### What to do
Copy every line of the records below word for word, omitting the pictures.

Stored items from a collection:
####################

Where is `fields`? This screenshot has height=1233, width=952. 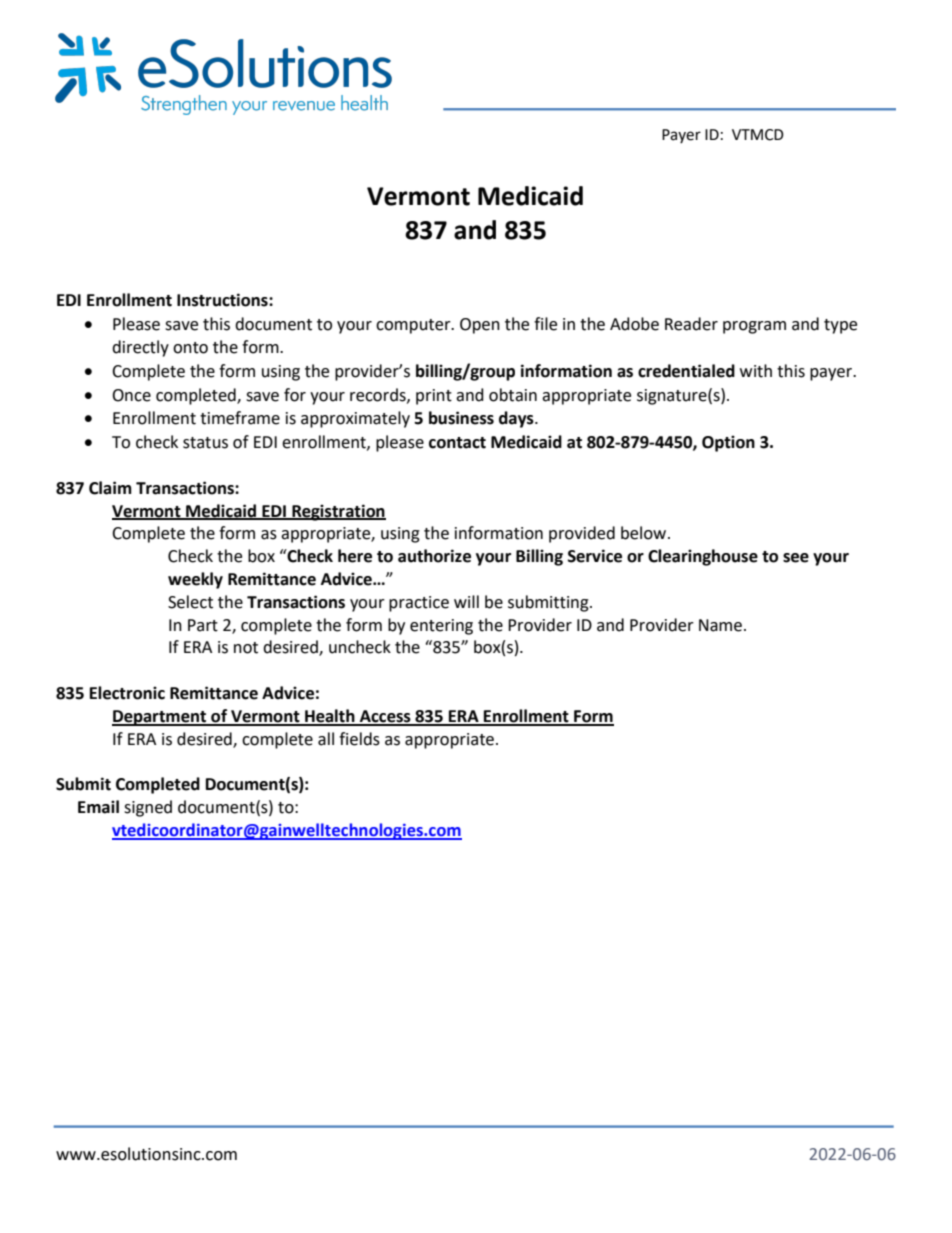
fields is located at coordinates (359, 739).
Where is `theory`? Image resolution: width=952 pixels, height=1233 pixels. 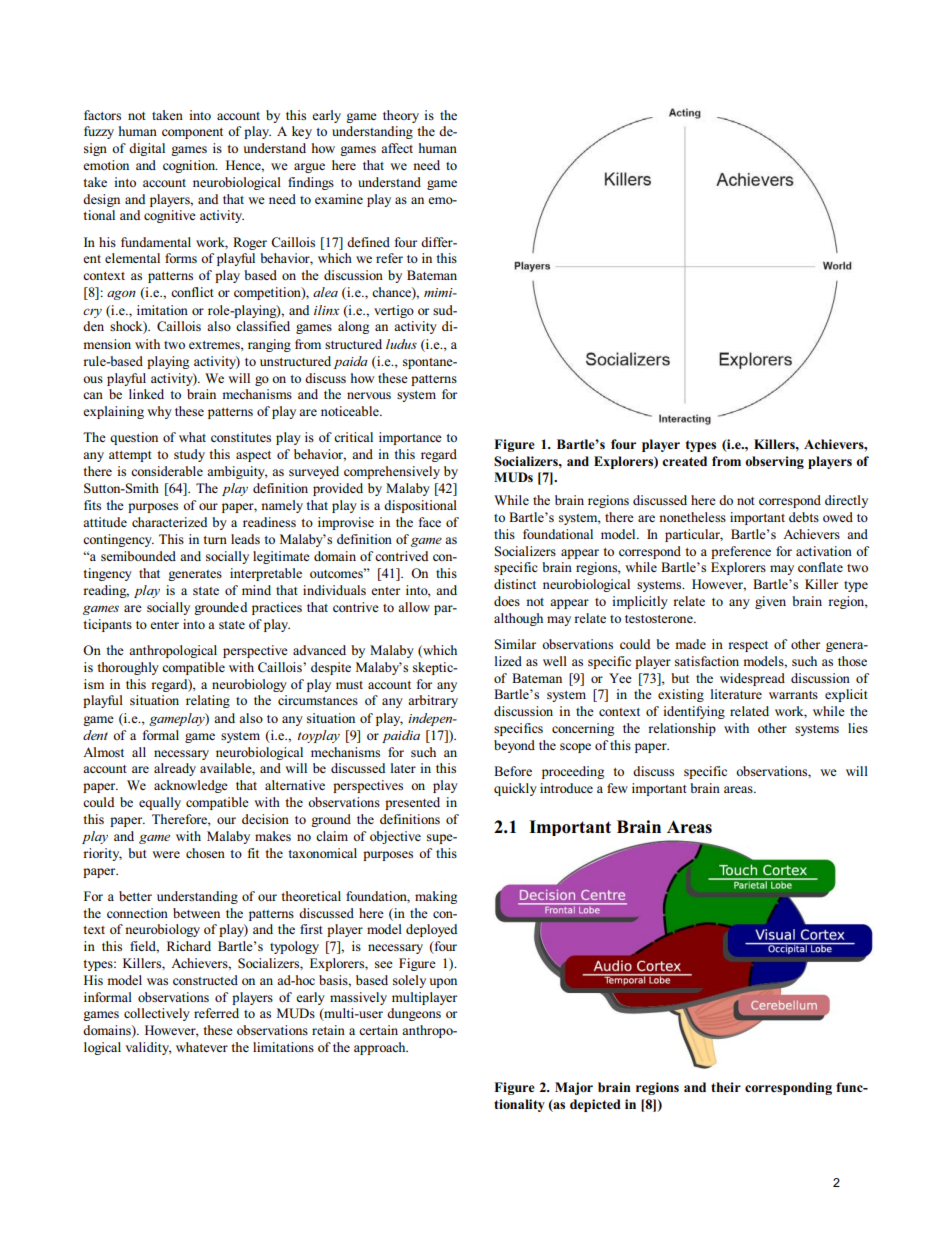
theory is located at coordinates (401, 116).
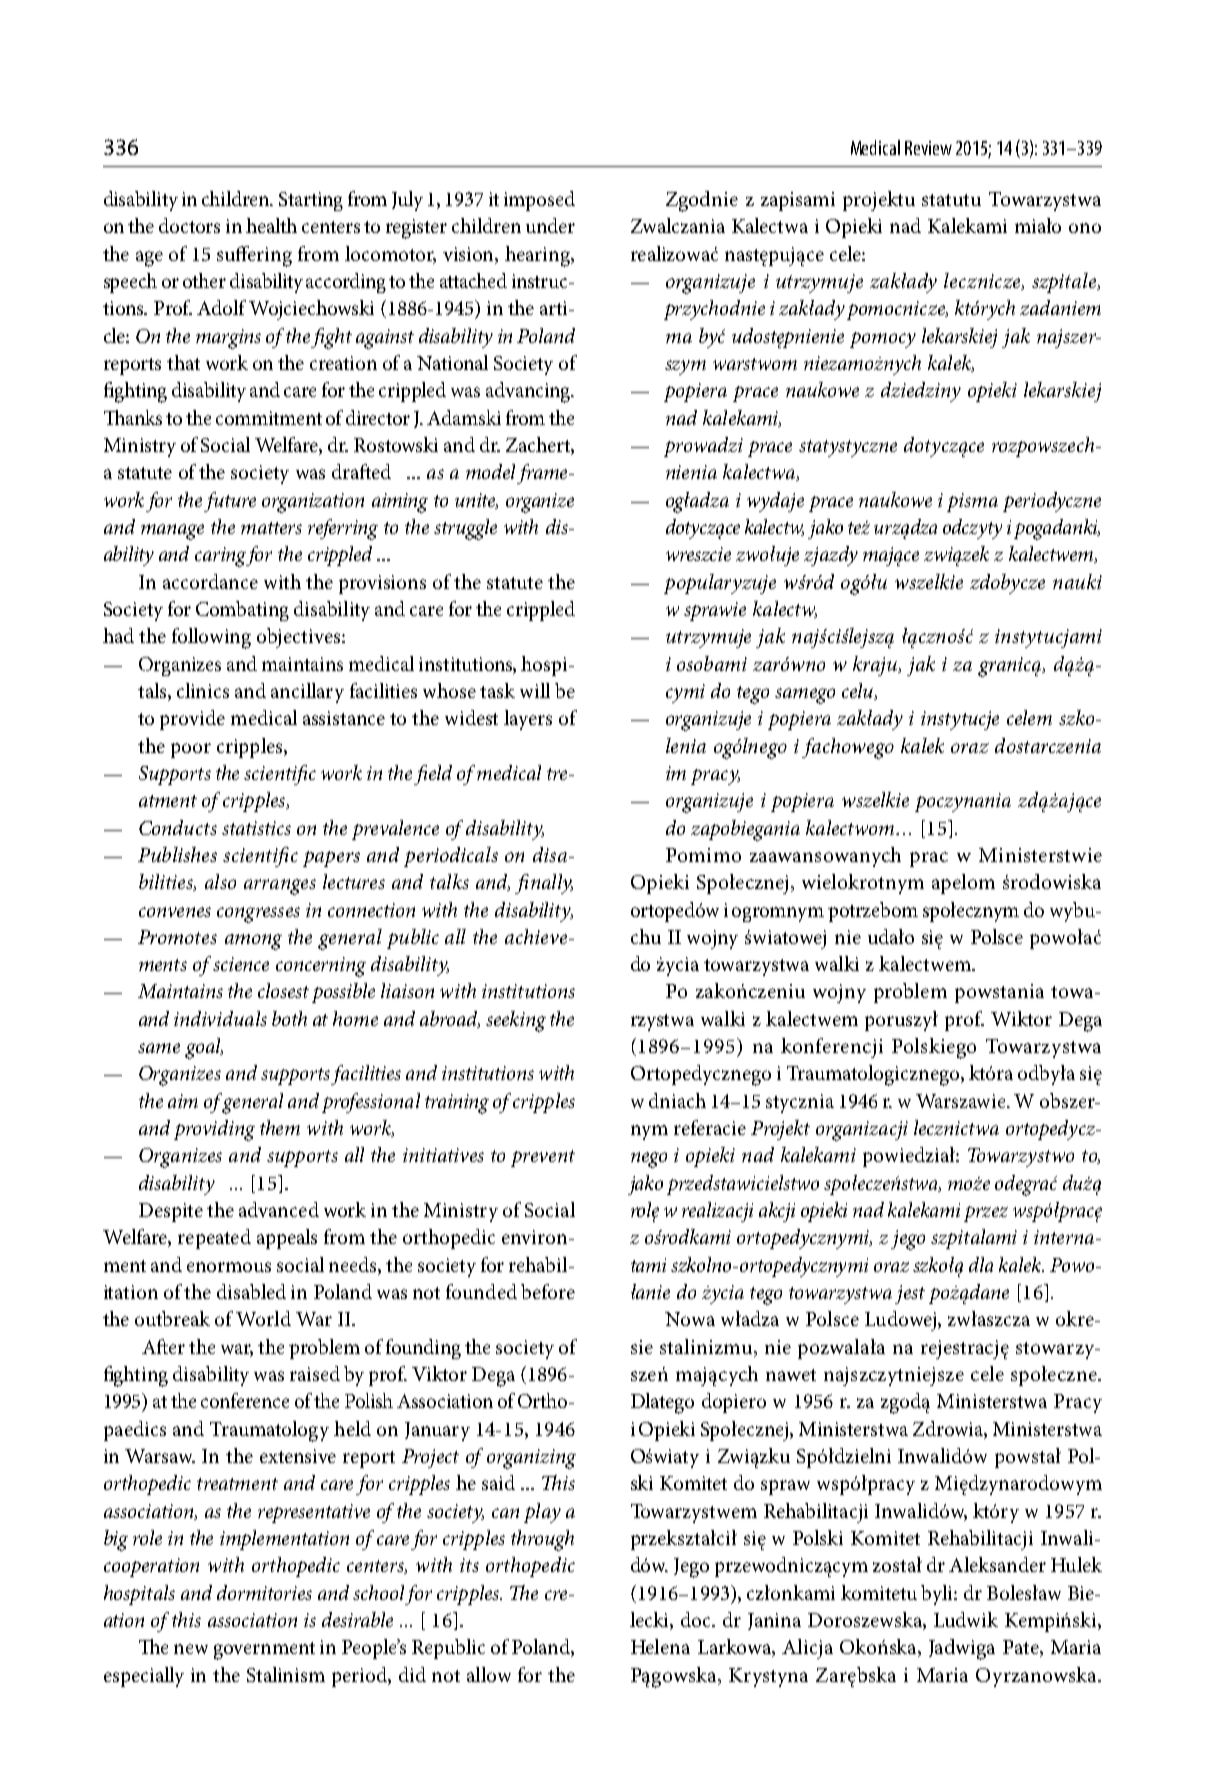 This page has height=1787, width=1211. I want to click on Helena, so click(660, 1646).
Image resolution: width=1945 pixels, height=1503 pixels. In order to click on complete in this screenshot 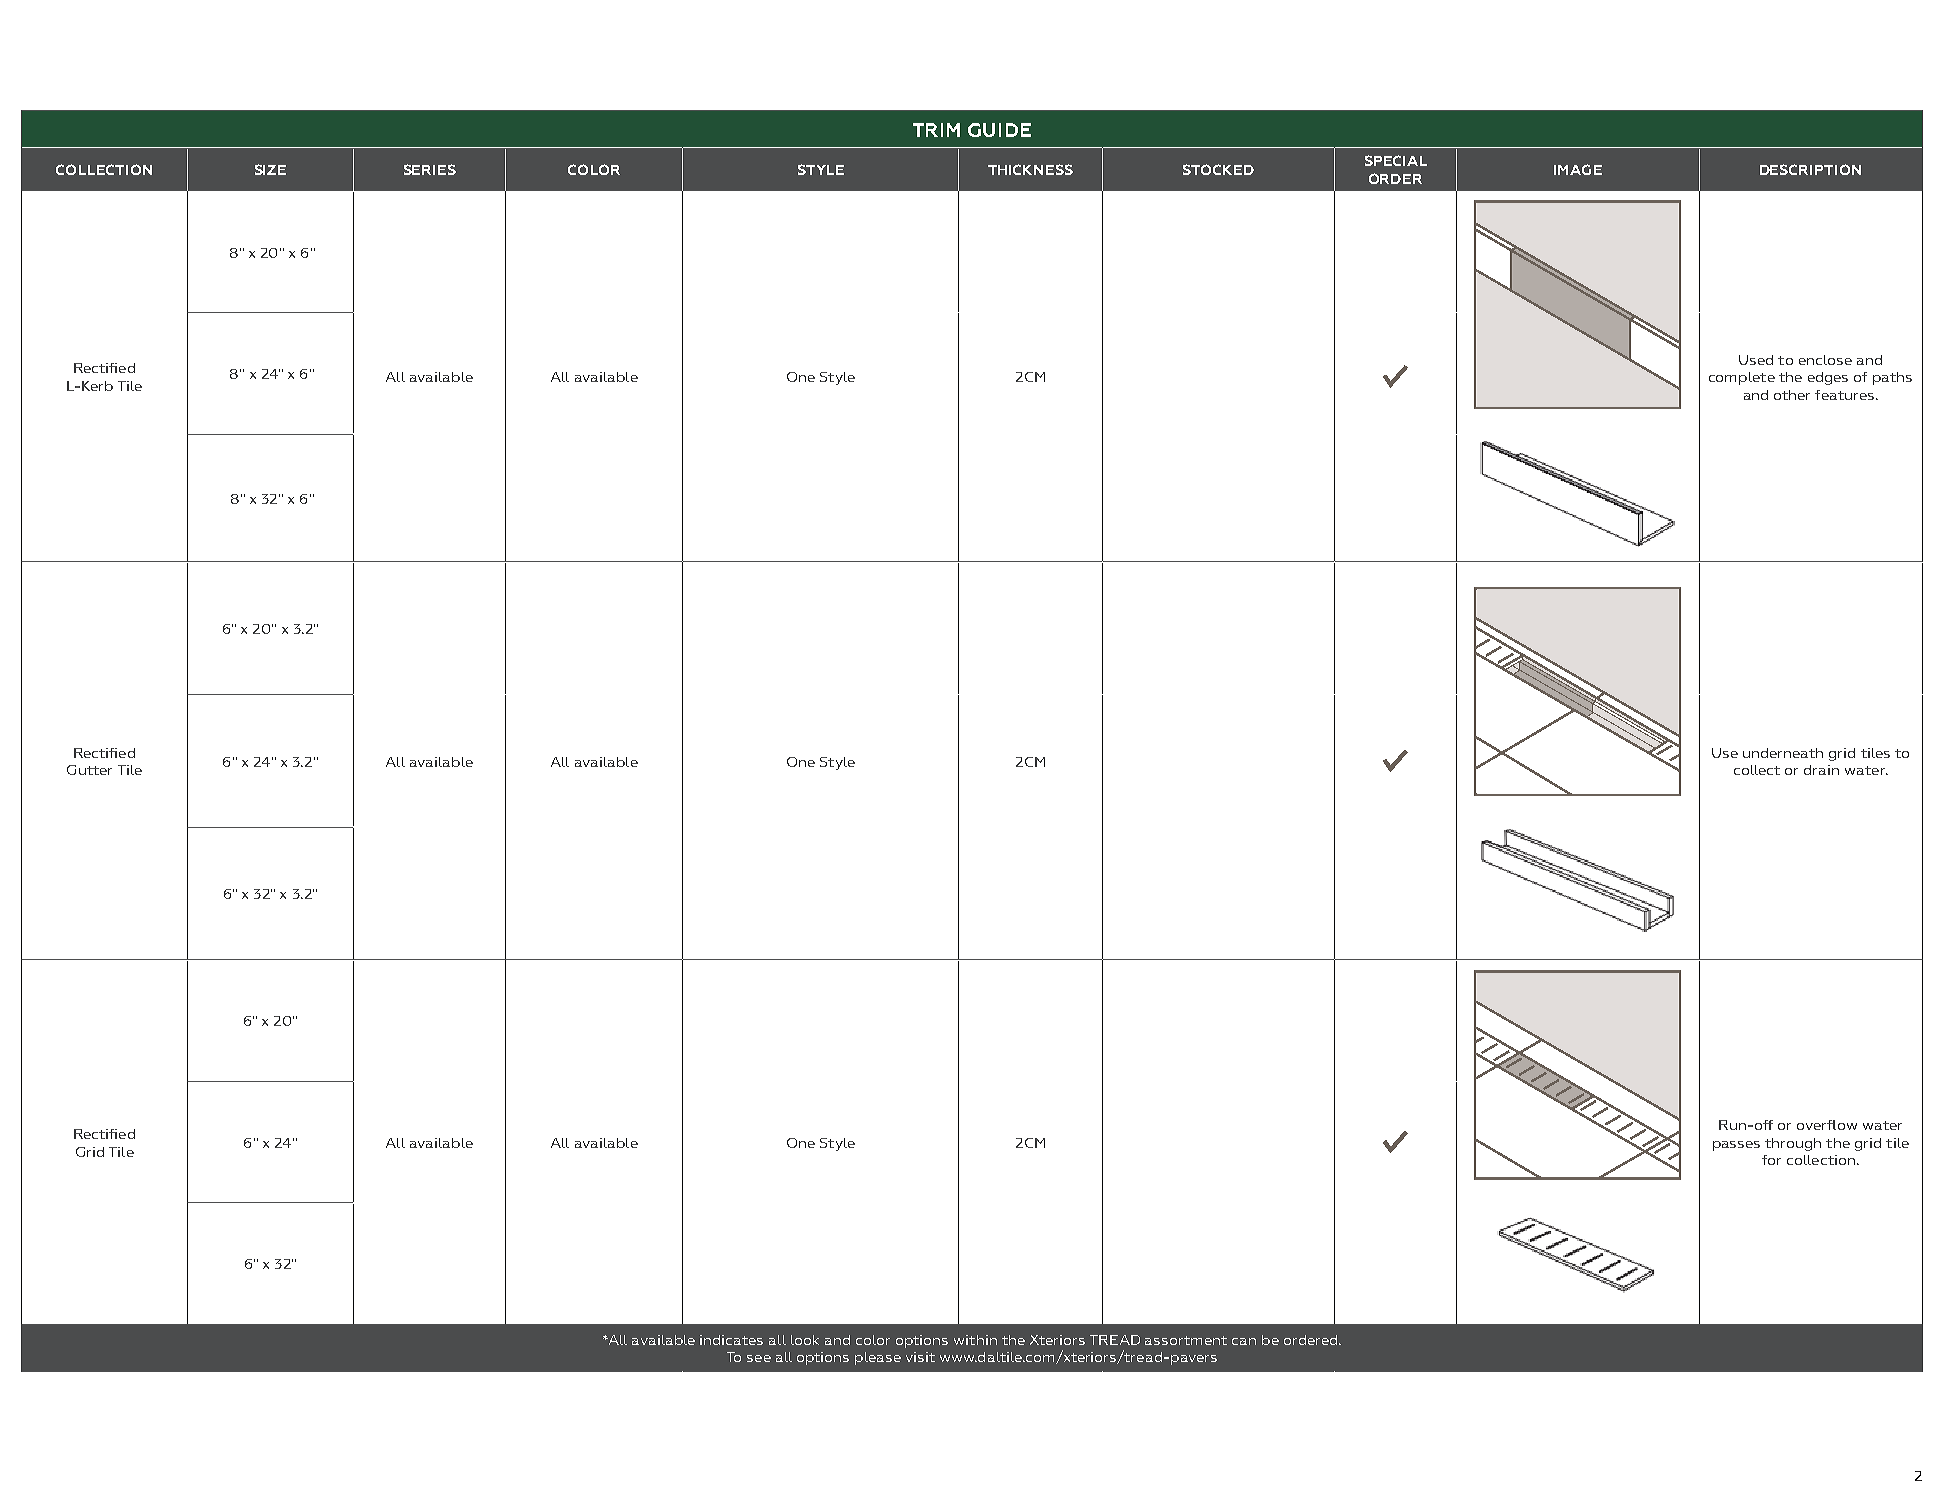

####################

### Result below
Where is `fields`? This screenshot has height=1233, width=952. 
fields is located at coordinates (359, 739).
Where is `theory`? Image resolution: width=952 pixels, height=1233 pixels. 
theory is located at coordinates (401, 116).
 This page has height=1787, width=1211. I want to click on Helena, so click(660, 1646).
Image resolution: width=1945 pixels, height=1503 pixels. In order to click on complete in this screenshot 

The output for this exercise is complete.